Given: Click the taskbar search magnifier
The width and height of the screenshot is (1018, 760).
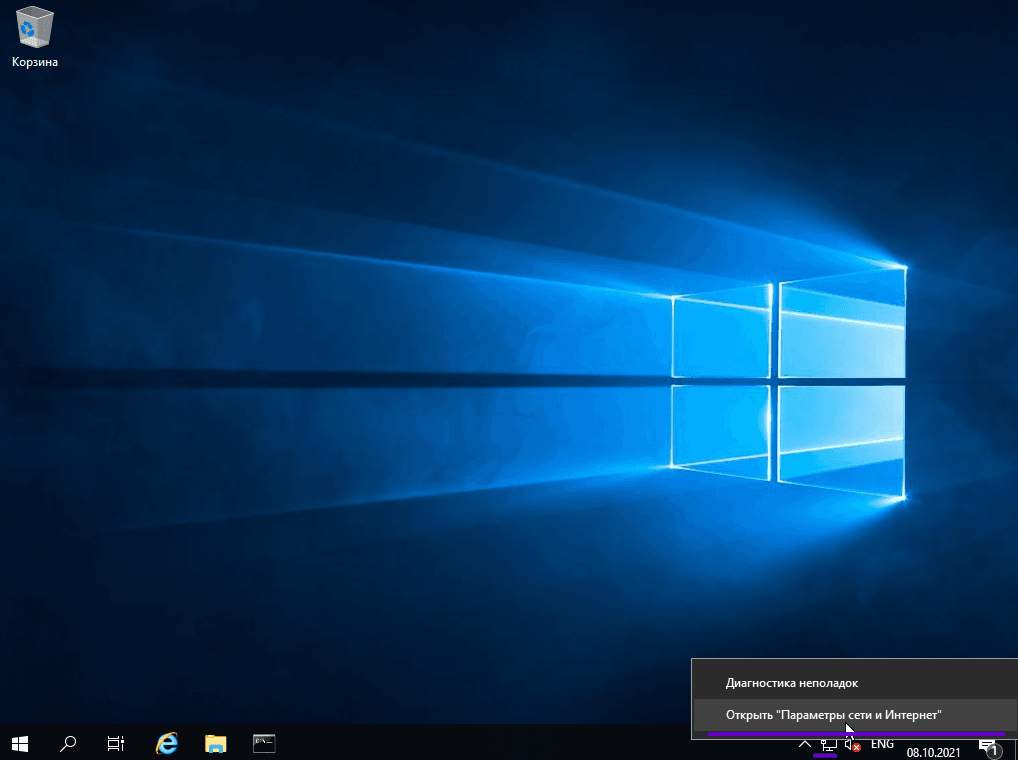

---

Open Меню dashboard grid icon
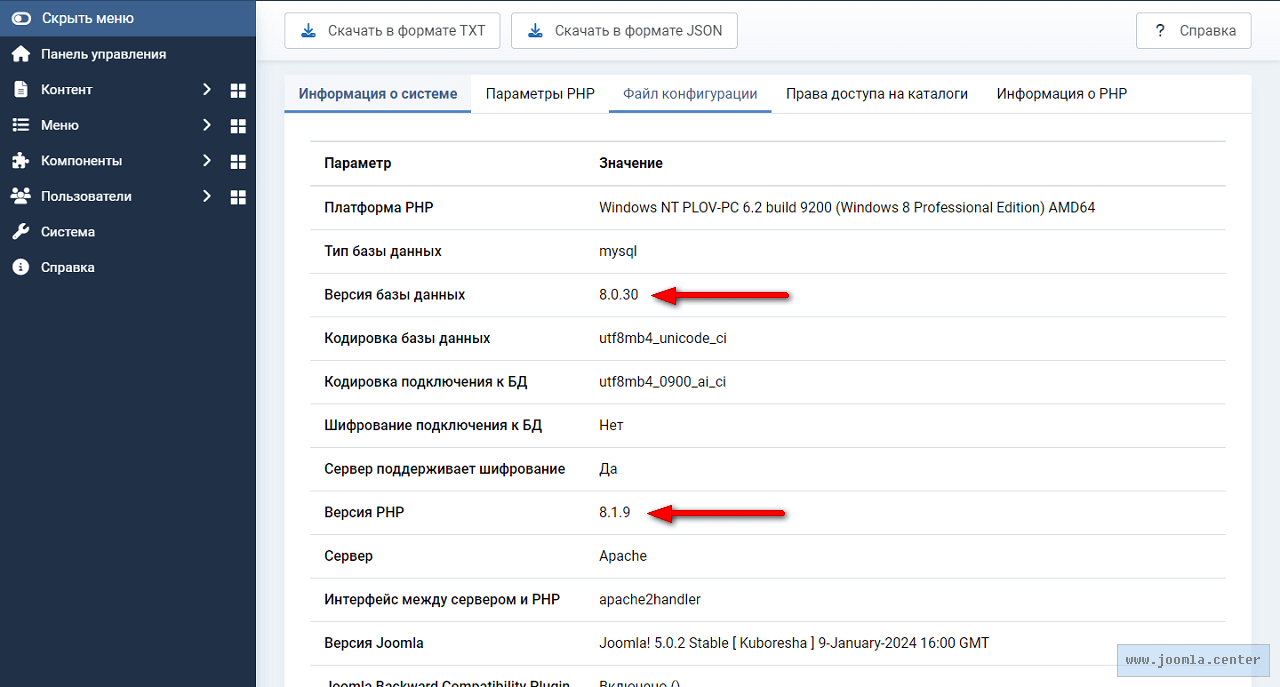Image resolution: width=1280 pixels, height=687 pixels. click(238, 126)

--

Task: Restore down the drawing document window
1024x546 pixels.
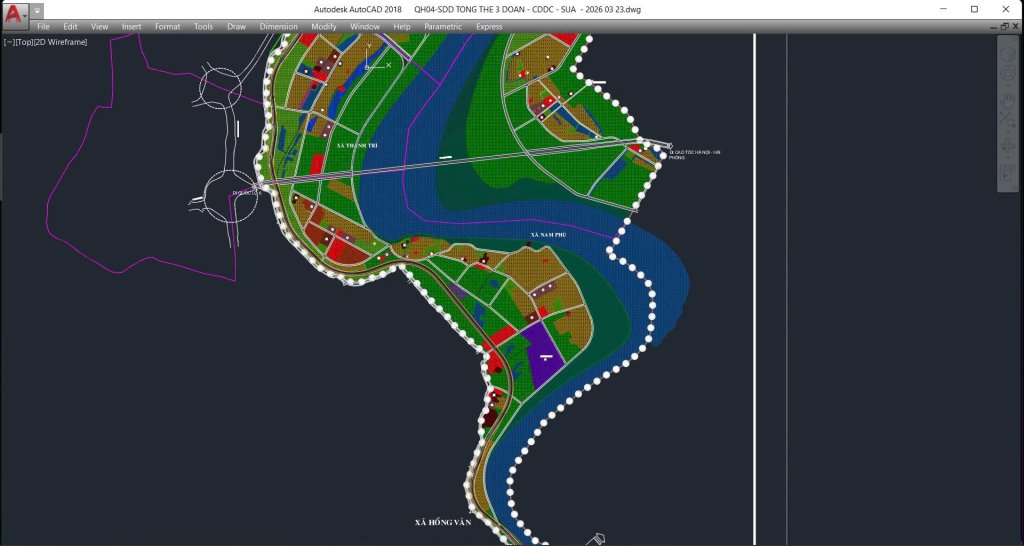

▶ Exercise requirements:
Given the records above, reproduce precisely and only the lines between the line holding "Given: Click the taskbar search magnifier" and the line holding "The width and", inclusive.

▶ Problem solution:
Given: Click the taskbar search magnifier
The width and height of the screenshot is (1018, 760).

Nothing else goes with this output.